Early findings suggest that certain experiences cause synapses, the gaps between neurons where dendrites extend, to be tagged with elusive biochemical signatures called eligibility traces. These tags stick around for several seconds and indicate that those neurons were recently active and therefore relevant to a particular experience. Then, in the next neuron, a dendritic plateau potential causes a widespread voltage change that spreads across the entire dendrite. This plateau triggers all the synapses with the eligibility trace to strengthen.
Some studies are starting to zoom in on the molecular process. In 2024, Jain and his team reported that dendritic plateaus might cause a cascade of biochemical signals to build up over several seconds and then activate one of the most important proteins for learning, known as CaMKII. This protein directly influences synaptic strength by physically increasing the surface area and the number of receptors on dendrites, allowing more neurotransmitters to bind there the next time the cell fires.

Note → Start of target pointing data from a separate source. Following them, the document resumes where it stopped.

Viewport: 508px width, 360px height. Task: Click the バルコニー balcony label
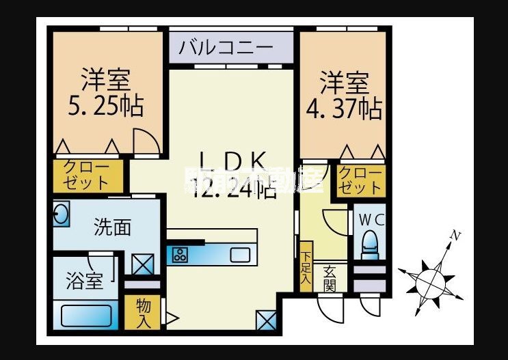tap(226, 49)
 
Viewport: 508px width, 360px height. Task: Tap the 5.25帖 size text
tap(105, 106)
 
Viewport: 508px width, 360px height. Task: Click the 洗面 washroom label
tap(112, 227)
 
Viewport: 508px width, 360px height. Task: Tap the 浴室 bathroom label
tap(84, 280)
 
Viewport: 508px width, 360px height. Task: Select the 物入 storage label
tap(144, 311)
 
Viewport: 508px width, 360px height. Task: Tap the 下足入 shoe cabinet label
tap(306, 266)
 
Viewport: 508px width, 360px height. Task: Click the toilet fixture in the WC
tap(370, 243)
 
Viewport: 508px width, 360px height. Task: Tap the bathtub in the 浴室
tap(87, 316)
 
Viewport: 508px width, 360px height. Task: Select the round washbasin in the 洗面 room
tap(60, 216)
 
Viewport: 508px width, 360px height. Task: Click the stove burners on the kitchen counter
tap(181, 255)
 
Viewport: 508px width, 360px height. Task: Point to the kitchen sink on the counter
tap(240, 255)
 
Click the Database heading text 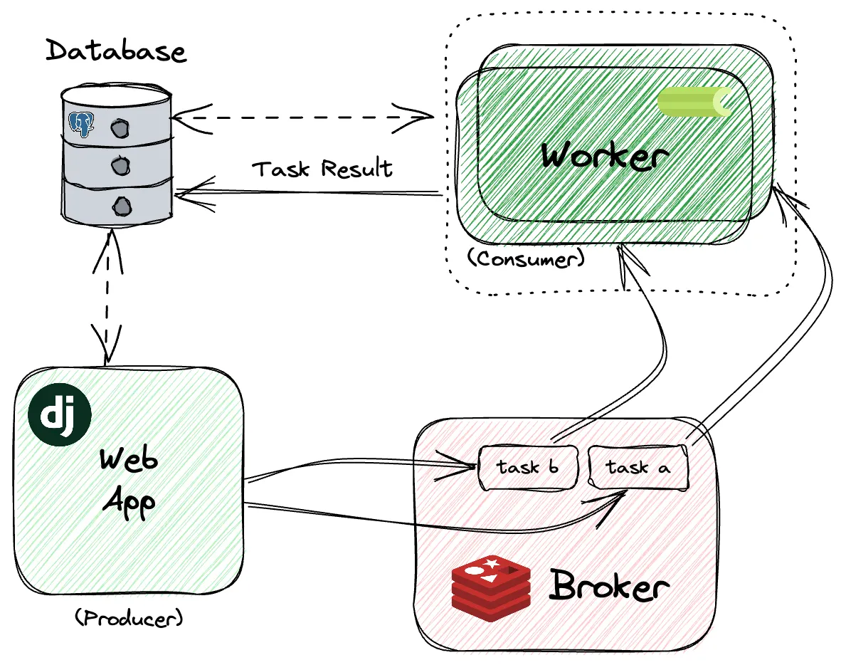116,52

BTSP may also address an ongoing conundrum in neuroscience. Because it strengthens only relevant active neurons, as opposed to any active neuron, BTSP may help address the “credit assignment problem” — how the brain can tell which neurons should encode a given experience. Now, Magee and others are looking into the role that BTSP might play not only in learning but also in consolidating memories.
However, Dombeck is cautious about overreaching on BTSP’s significance. It has been observed in limited circumstances: only in the hippocampus as an animal learns locations (although researchers have found some evidence for BTSP in the neocortex, where the brain’s higher-order processes happen). In his lab, Dombeck has found that BTSP occurs in some hippocampal cells, but not in all of them.
Jain is not even convinced that BTSP should be categorized as a non-Hebbian type of learning. Hebbian learning is often vaguely defined, and Hebb himself was vague about the timescales upon which it works. “Donald never really specified that it has to happen within milliseconds,” only that the neurons need to repeatedly fire together, he said. Only later did neuroscientists mechanistically refine it to include millisecond timescales, Jain said.
Most neuroscientists agree that BTSP doesn’t replace Hebbian learning, but rather works alongside it. “Hebbian plasticity probably plays a huge role in development, in the initial wiring” of the brain, Grienberger suggested, while BTSP may be more important for forming episodic memories in adults.
There’s still much unknown about BTSP, especially the mechanism, which Madar said is “quite speculative.” However, he also acknowledged that before becoming the archetypal model for learning, “Hebbian plasticity was also a hypothesis.” Our understanding of how the brain learns through endlessly changing is itself endlessly changing.